Dive into the microscopic world of low-level bits and bytes that underlie every Objective-C and Swift class. Find out how recent changes to internal data structures, method lists, and tagged pointers provide better performance and lower memory usage. We'll demonstrate how to recognize and fix crashes in code that depend on internal details, and show you how to keep your code unaffected by changes to the runtime.
Hi everyone. I'm Ben. I'm in the Languages and Runtimes team, and I'm going to talk to you about some of the changes we've made this year in the Objective-C runtime in iOS and macOS that significantly improve memory use. This talk is a little bit different to most: you shouldn't need to change any of your code. I'm not going to talk about any new APIs to learn this year, or deprecation warnings to squash. With any luck, you won't need to do anything, and your apps will just get faster. So why are we telling you about these improvements? Well, partly because we think they're cool and interesting.
But also because these kind of improvements in the runtime are only possible because our internal data structures are hidden behind APIs. When apps access these data structures directly... things get a little crashy. In this talk, you'll learn a few things to watch out for that might happen when someone else working on your codebase — not you, obviously — access things that they shouldn't. We're going to cover three changes in this session.
First, there's a change in the data structures that the Objective-C runtime uses to track classes. Then we'll take a look at changes to Objective-C method lists.
*****
(TASKS TO PERFORM):
• 1. Answer these questions from the Objective-C runtime talk above, one line each:
(a) Which team is the speaker in?
(b) How many changes does the session cover?
(c) What is the first change to be discussed?
• 2. For each statement, say yes or no depending on whether it agrees with the Objective-C runtime talk above, and quote the words that decide it.
(a) The talk introduces new APIs to learn this year.
(b) The runtime improvements are only possible because internal data structures are hidden behind APIs.
(c) The changes described apply only to macOS.
• 3. Please carry on the Objective-C runtime talk from its last sentence.

(LISTED RECORDS):
*****
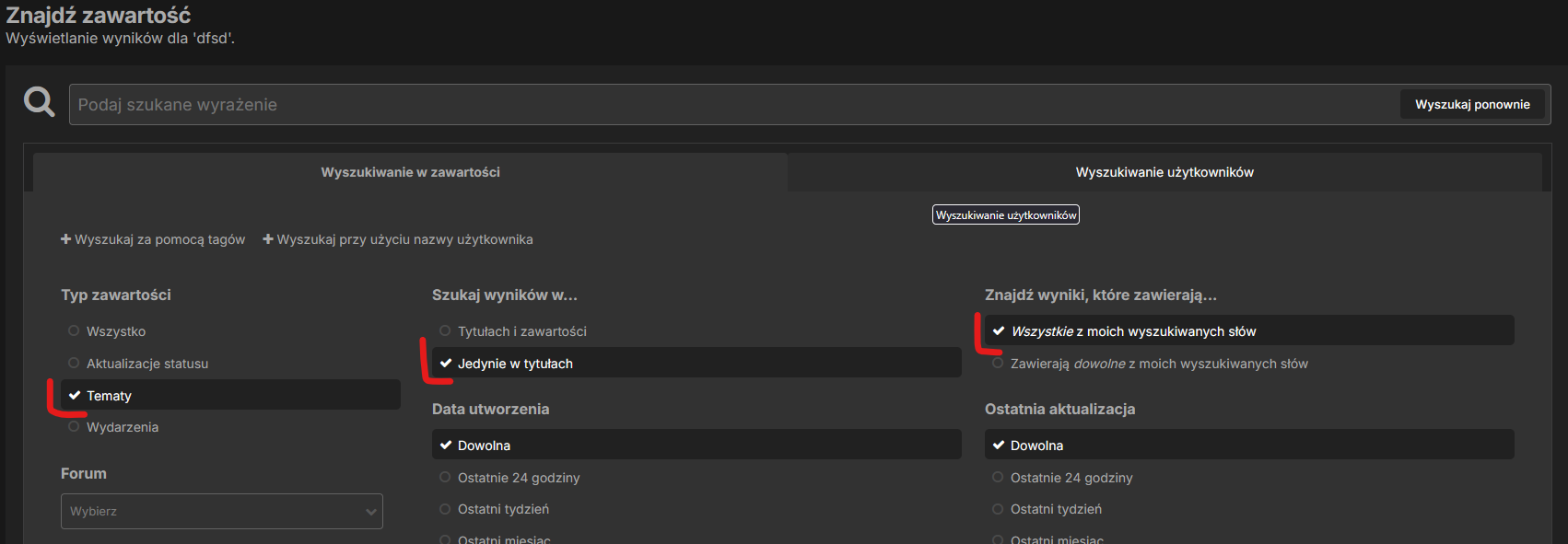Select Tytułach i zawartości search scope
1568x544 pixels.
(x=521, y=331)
*****
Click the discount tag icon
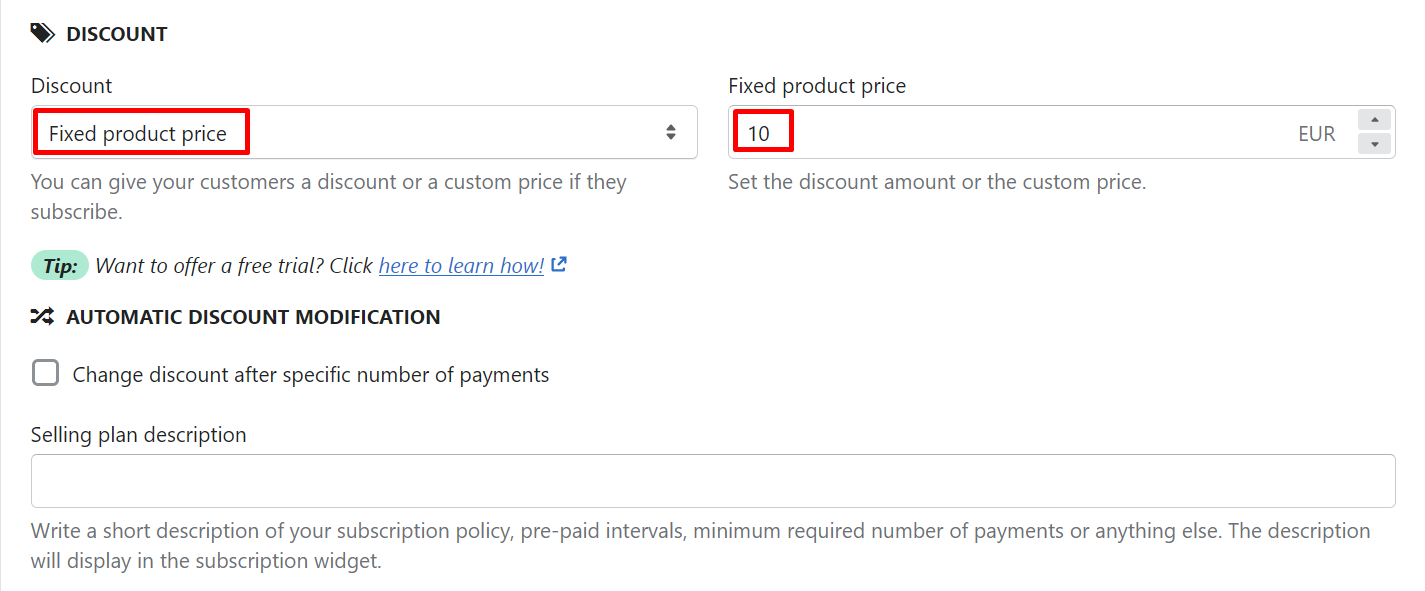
*****
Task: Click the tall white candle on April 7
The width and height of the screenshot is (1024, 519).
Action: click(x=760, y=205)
*****
(TASK-BY-TASK OUTPUTS):
• 1.
(a) The Languages and Runtimes team.
(b) Three.
(c) A change in the data structures that the Objective-C runtime uses to track classes.

• 2.
(a) No: "I'm not going to talk about any new APIs to learn this year"
(b) Yes: "these kind of improvements in the runtime are only possible because our internal data structures are hidden behind APIs"
(c) No: "in the Objective-C runtime in iOS and macOS"

• 3.
Finally, we'll look at a change in how tagged pointers are represented. So let's start off with the changes to the runtime data for classes. On disk, in your application binary, classes look like this. First, there's the class object itself, which contains the information that's most frequently accessed: pointers to the metaclass, superclass, and the method cache. It also has a pointer to more data where additional information is stored, called the "class_ro_t". RO stands for read-only, and this includes things like the class's name, and information about methods, protocols, and instance variables.
Swift classes and Objective-C classes share this infrastructure, so each Swift class has these data structures as well. When classes are first loaded from disk into memory, they start off like this too. But they change once they're used. Now, to understand what happens then, it's useful to know about the difference between clean memory and dirty memory. Clean memory is memory that isn't changed once it's loaded. The class_ro_t is clean, because it's read-only. Dirty memory is memory that's changed while the process is running. The class structure is dirtied once the class gets used, because the runtime writes new data into it. For example, it creates a fresh method cache, and points to it from the class. Dirty memory is much more expensive than clean memory. It has to be kept around for as long as the process is running.
Clean memory, on the other hand, can be evicted to make room for other things because, if you need it, the system can always just reload it from disk.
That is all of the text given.